Agarose gel electrophoresis is a widely used laboratory technique that separates DNA or RNA fragments based on their size. This method involves moving charged molecules through a porous agarose matrix under an electric field. Voltage influences both the speed and the quality of the nucleic acid separation.
Principles of Voltage in Electrophoresis
DNA molecules inherently possess a negative charge. When an electric current is applied, these negatively charged DNA molecules are drawn towards the positively charged electrode, or anode. The gel acts as a sieve, a porous matrix through which DNA must navigate. Smaller DNA fragments move through these pores more easily and migrate faster and farther than larger fragments. A higher applied voltage creates a stronger electric field, causing them to migrate more quickly through the gel. This relationship between voltage and migration speed is generally proportional at lower voltage settings, typically below 5 volts per centimeter (V/cm).
Key Factors for Voltage Selection
Selecting the appropriate voltage is important for optimal results in agarose gel electrophoresis. Several factors influence this choice, including gel concentration, DNA fragment size, buffer type and ionic strength, and desired run time. Power supply capabilities can also play a role.
Gel concentration is a primary consideration, as it dictates the pore size within the agarose matrix. Higher percentage gels have smaller pores, which slow DNA migration and are better suited for separating smaller DNA fragments. Conversely, lower percentage gels have larger pores, allowing for better separation of larger DNA molecules. For optimal resolution, lower voltages are generally used with higher percentage gels, while higher voltages can be applied to lower percentage gels. For instance, a 0.8% gel provides good separation for 5–10 kilobase pair (kb) DNA fragments, whereas a 2% gel is suitable for 0.2–1 kb fragments.
The size of the DNA fragments to be separated also directly influences voltage choice. To resolve smaller fragments, a higher voltage might be considered to accelerate their movement, but this must be balanced with resolution. For larger DNA fragments, lower voltages are often preferred to ensure they migrate adequately through the gel and separate well. For optimal resolution of DNA greater than 2 kb, a voltage of 5 to 8 V/cm (distance between electrodes) is commonly suggested for standard gel electrophoresis.
The type and ionic strength of the buffer solution used are also significant factors. Buffers like Tris-acetate-EDTA (TAE) and Tris-borate-EDTA (TBE) are commonly employed, each with different conductivities. TAE buffer generally has higher conductivity, allowing DNA to move quickly, useful for routine separations. TBE buffer, with its lower conductivity, generates less heat, which can lead to sharper bands and better resolution, particularly for fragments smaller than 2 kb. The ionic composition and pH of the running buffer affect the migration of charged particles.

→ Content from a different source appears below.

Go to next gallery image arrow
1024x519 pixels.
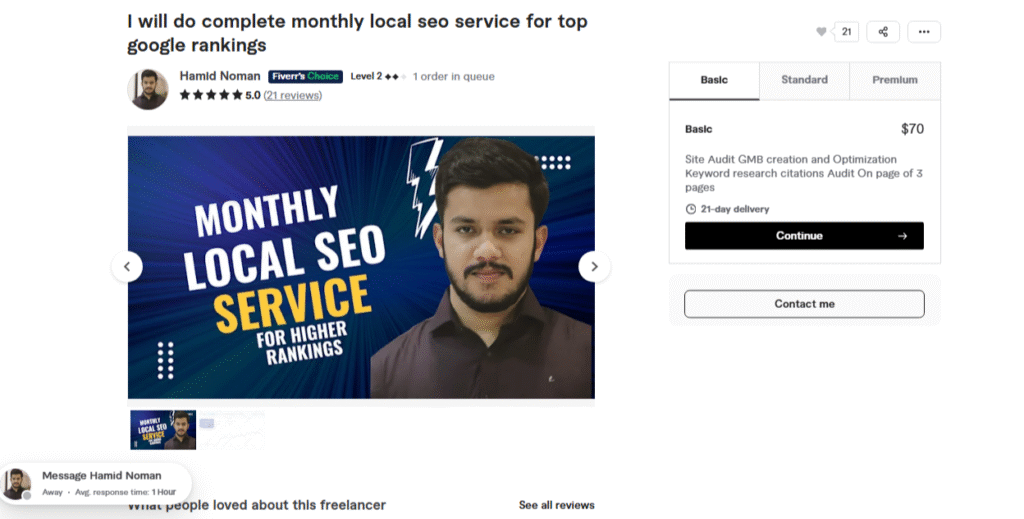point(594,267)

Finally, the desired run time involves a trade-off between speed and resolution. Higher voltages can significantly reduce the time required for a run, but this can negatively impact the clarity of the separated bands. For maximum resolution, particularly of larger DNA fragments, running the gel at a lower voltage for a longer duration is often recommended. Some large agarose gels may be run overnight at very low voltages, such as 1-1.5 V/cm, for fine separation.

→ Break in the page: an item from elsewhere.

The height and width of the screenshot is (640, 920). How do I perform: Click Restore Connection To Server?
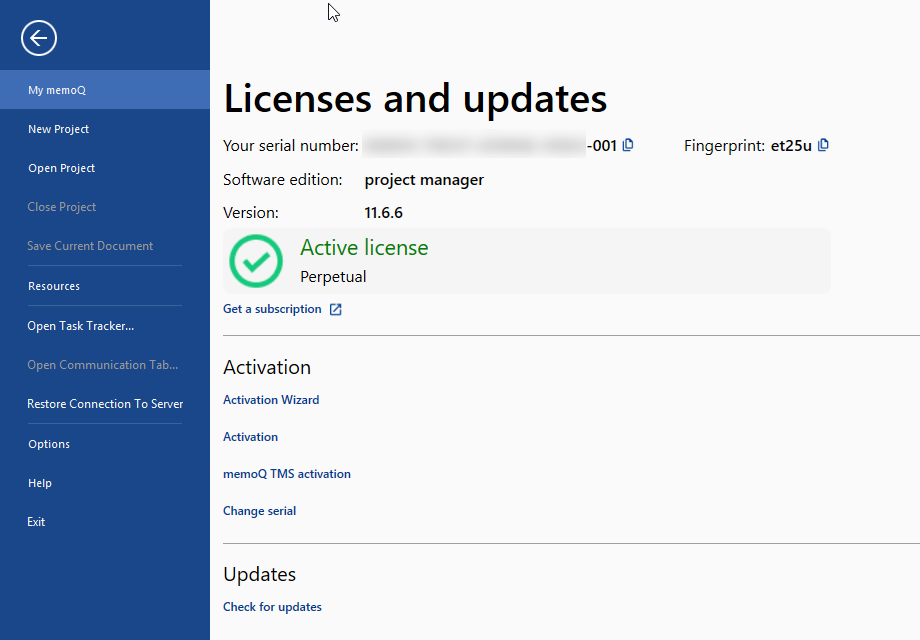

Impact of Voltage on Results
The chosen voltage setting has a direct and observable impact on the quality of the electrophoresis results. When the voltage is set appropriately, the outcome is typically clear, well-separated bands, indicating good resolution of the DNA fragments. This allows for accurate assessment of fragment sizes and quantities.
However, using a voltage that is too high can lead to several problems. Excessive voltage causes increased heat generation within the gel. This heat can lead to the gel melting or distorting, especially with low melting point agarose gels. High heat can also result in “smiling” bands, where the center of the DNA bands migrates faster than the edges, creating a curved appearance. This uneven migration is due to temperature variations across the gel, with the center heating up more than the edges. High voltage can decrease resolution, leading to band streaking for larger DNA molecules and potentially causing DNA denaturation.
Conversely, setting the voltage too low also has disadvantages. A very low voltage results in significantly slower migration times for the DNA fragments. This extended run time can cause band diffusion, where the DNA spreads out and the bands become fuzzy or less distinct. In some cases, separation might be incomplete within a practical timeframe, making it difficult to analyze the results. While lower voltage can improve resolution by reducing heat, the trade-off is often a prolonged experiment duration. Finding a balance between achieving good resolution and efficient run time is a consistent consideration in agarose gel electrophoresis.